MySQL Bugs: #69258: does buf_LRU_buf_pool_running_out need to lock buffer pool mutexes

Bug #69258	does buf_LRU_buf_pool_running_out need to lock buffer pool mutexes
Submitted:	16 May 2013 14:57	Modified:	5 Sep 2013 18:21
Reporter:	Mark Callaghan	Email Updates:
Status:	Not a Bug	Impact on me:	None
Category:	MySQL Server: InnoDB storage engine	Severity:	S5 (Performance)
Version:	5.6.11	OS:	Any
Assigned to:	Vasil Dimov	CPU Architecture:	Any

Description:
Yoshinori, my colleague, is looking at performance regressions for DROP & ALTER TABLE in MySQL 5.6 compared to 5.1 with the FB patch and more buffer pool mutex contention delaying the work done during the DDL might be part of the problem. Note that we do online schema changes so there are many row modifications in progress during the DDL.
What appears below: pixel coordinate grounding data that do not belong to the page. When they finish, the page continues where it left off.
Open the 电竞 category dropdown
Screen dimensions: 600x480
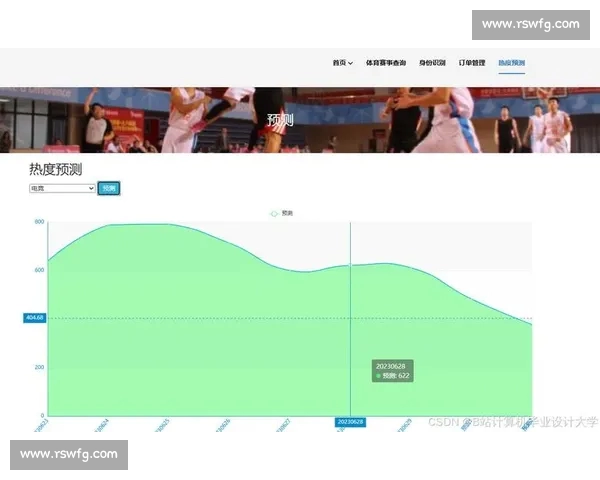62,188
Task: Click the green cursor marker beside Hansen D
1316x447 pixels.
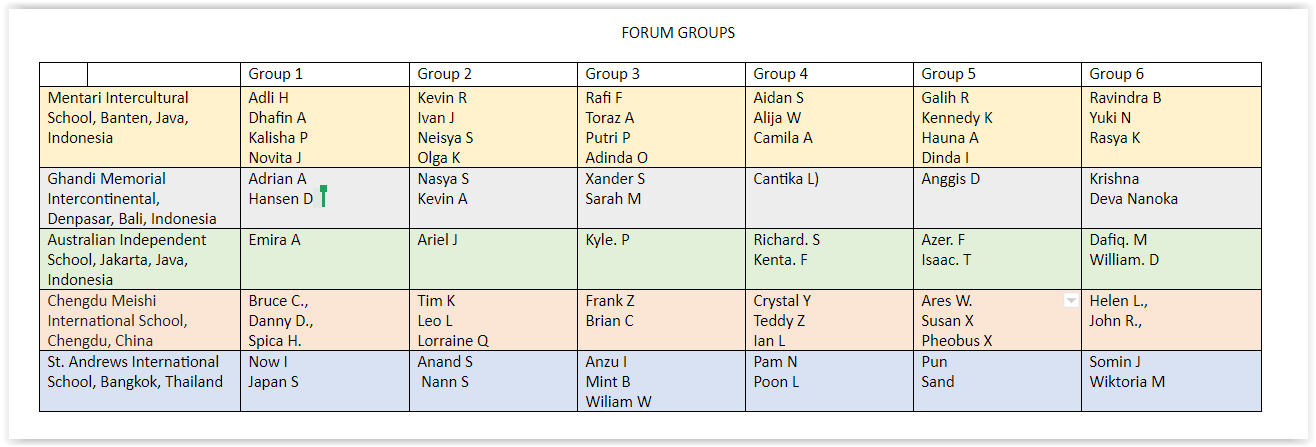Action: coord(323,196)
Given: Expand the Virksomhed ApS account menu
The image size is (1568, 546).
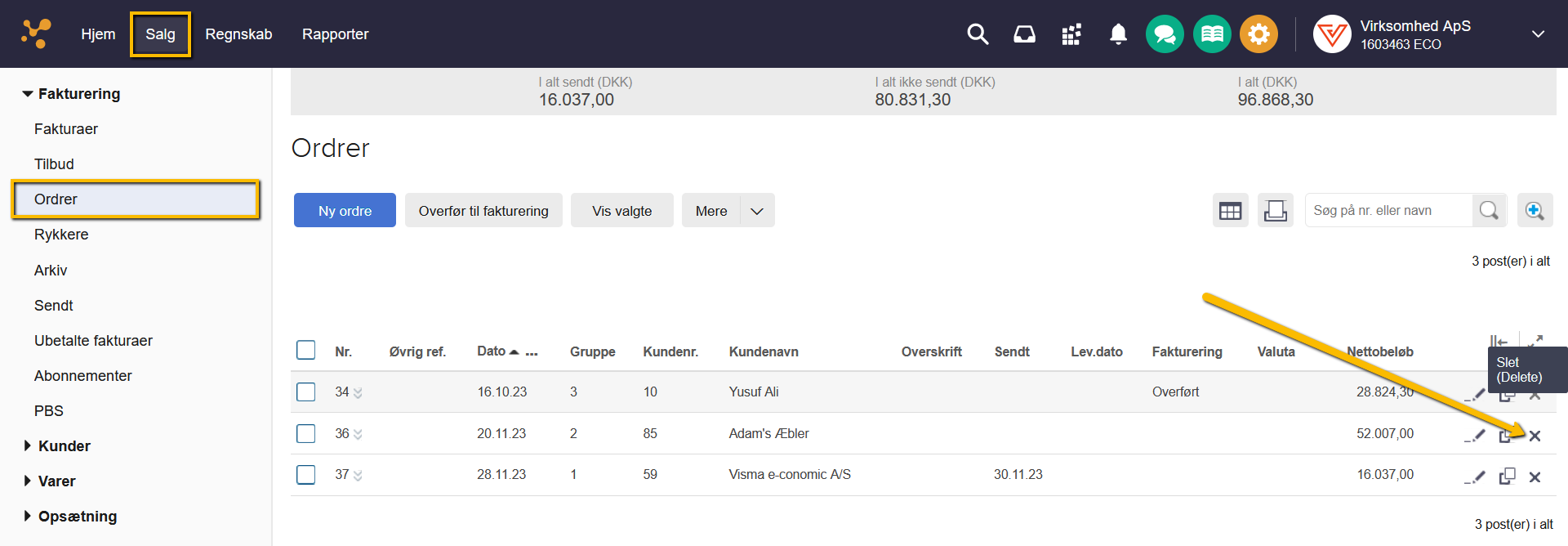Looking at the screenshot, I should [x=1538, y=34].
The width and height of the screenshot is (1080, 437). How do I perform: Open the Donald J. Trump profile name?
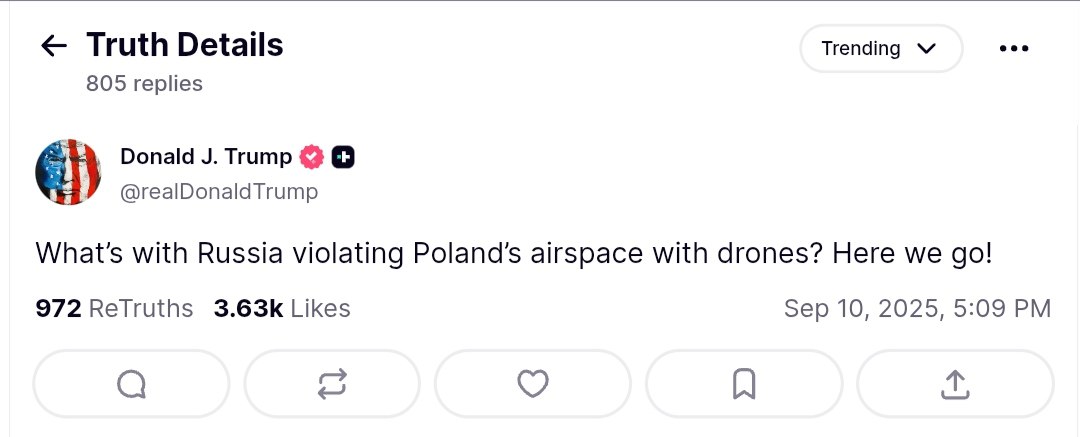[206, 157]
He asked about buf_LRU_buf_pool_running_out. This is called on many of the pessimistic insert/update paths so that can be frequent. It locks all buffer pool mutexes. Given that it doesn't have to be exact can you change this so it doesn't lock buffer pool mutexes?

/******************************************************************//**
Returns TRUE if less than 25 % of the buffer pool in any instance is
available. This can be used in heuristics to prevent huge transactions
eating up the whole buffer pool for their locks.
@return TRUE if less than 25 % of buffer pool left */
UNIV_INTERN
ibool
buf_LRU_buf_pool_running_out(void)
/*==============================*/
{
        ulint   i;
        ibool   ret = FALSE;

        for (i = 0; i < srv_buf_pool_instances && !ret; i++) {
                buf_pool_t*     buf_pool;

                buf_pool = buf_pool_from_array(i);

                buf_pool_mutex_enter(buf_pool);

                if (!recv_recovery_on
                    && UT_LIST_GET_LEN(buf_pool->free)
                       + UT_LIST_GET_LEN(buf_pool->LRU)
                       < buf_pool->curr_size / 4) {

                        ret = TRUE;
                }

                buf_pool_mutex_exit(buf_pool);
        }

        return(ret);
}

How to repeat:
read the source

Suggested fix:
don't lock the mutexes

Thank you for this performance bug. The InnoDB team is looking at it.

Obviously this code can be optimized. It could return true earlier for example.

Hi Mark,

Yes, the mutex acquisition can be removed since this is heuristic and we currently do not do any dynamic buffer pool destroying at runtime (but we may do in the future!).

How much boost do you get if you remove the buf_pool_mutex_enter()/buf_pool_mutex_exit() calls from buf_LRU_buf_pool_running_out()?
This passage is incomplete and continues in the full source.